> **QUOTED PASSAGE**
::::::
Moscow Mitch- true to form. MA

Sheryl Gay Stolberg 3 hrs ago

WASHINGTON — Seven months into a new era of divided government, the Republican-led Senate limped out of Washington this week after the fewest legislative debates of any in recent memory, without floor votes on issues that both parties view as urgent: the high cost of prescription drugs, a broken immigration system and crumbling infrastructure.
The number of Senate roll call votes on amendments — a key indicator of whether lawmakers are engaged in free and open debate — plummeted to only 18 this year, according to a review of congressional data. During the same time period in the 10 previous Congresses, senators took anywhere from 34 to 231 amendment votes.
The inaction stands in stark contrast to the promises of Senator Mitch McConnell, the majority leader. After his party took control of the Senate in 2015, Mr. McConnell vowed to end the gridlock that had gripped the chamber under his Democratic predecessor, Harry Reid, and pledged to allow both parties to offer amendments to legislation — even if it forced Republicans to risk taking politically unpopular votes.

“We’ll just take our chances,” he said at a news conference in early 2016. “You know, we’re big men and women. We’re prepared to vote on proposals that are offered from both sides.”
::::::
> **DATA**

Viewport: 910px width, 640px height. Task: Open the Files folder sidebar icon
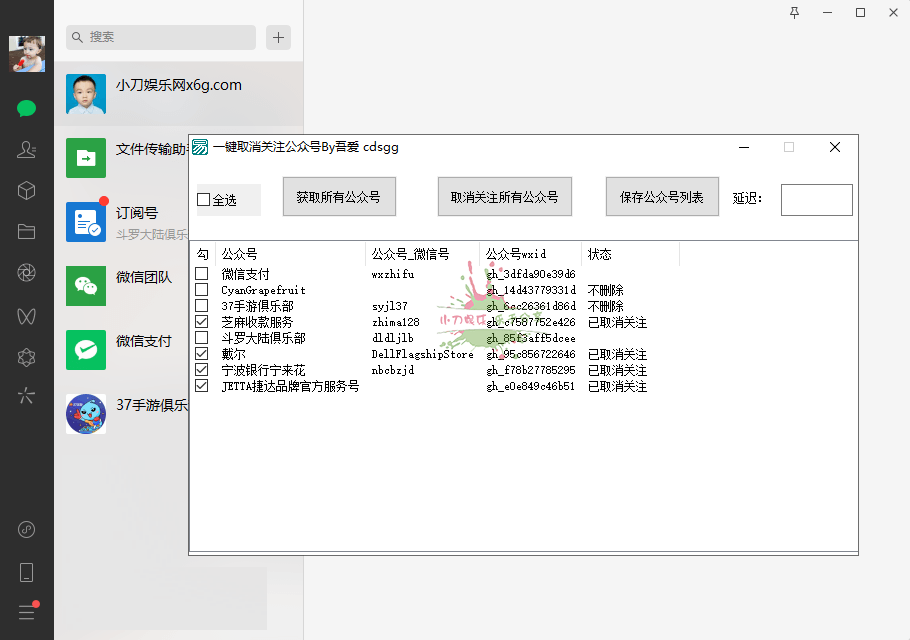coord(27,232)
::::::
> **WHAT YOU WILL DO**
Carry on the news article about the Senate's sparse floor debate under Mitch McConnell from its last sentence. The material above stands apart from the news article on the Senate's legislative record.

> **RESPONSE TO THE TASK**
Instead, the Senate, once known as “the world’s greatest deliberative body,” is operating exactly as Mr. McConnell now wants it to: as an approval factory for President Trump’s judicial and administration nominees.
In his effort to remake the courts, Mr. McConnell is succeeding; so far this year, the Senate has confirmed 13 circuit court nominees, for a total of 43 since Mr. Trump took office in 2017, and 46 of his district court nominees, for a total of 99. By contrast, during the last two years of President Barack Obama’s administration, with Republicans running the Senate, only 22 judicial nominees were confirmed.
Dysfunction in Washington, of course, is nothing new, and it is especially pronounced when the House and Senate are controlled by opposing parties. This year has been worse than most. It started off with a government shutdown that did not get resolved until three weeks into the new Congress.
In an analysis of the first six months of the new Congress, the Bipartisan Policy Center found fault with leaders in both parties for “not engaging in the kind of deliberation and debate that is necessary to develop quality bills.”
The Senate’s legislative achievements have been confined largely to noncontroversial bipartisan measures — including a land conservation package and a bill cracking down on illegal telemarketing — and must-pass bills, including disaster relief and emergency aid for the border; an annual military policy measure; and a two-year budget deal lawmakers approved just before they left.
But the budget deal, the product of negotiations between Speaker Nancy Pelosi and Treasury Secretary Steven Mnuchin, passed over the objections of roughly half the Senate Republicans. Lawmakers had little say in its content, and Mr. McConnell permitted debate on just one amendment, offered by Senator Rand Paul, Republican of Kentucky, that would have cut spending and required a balanced budget.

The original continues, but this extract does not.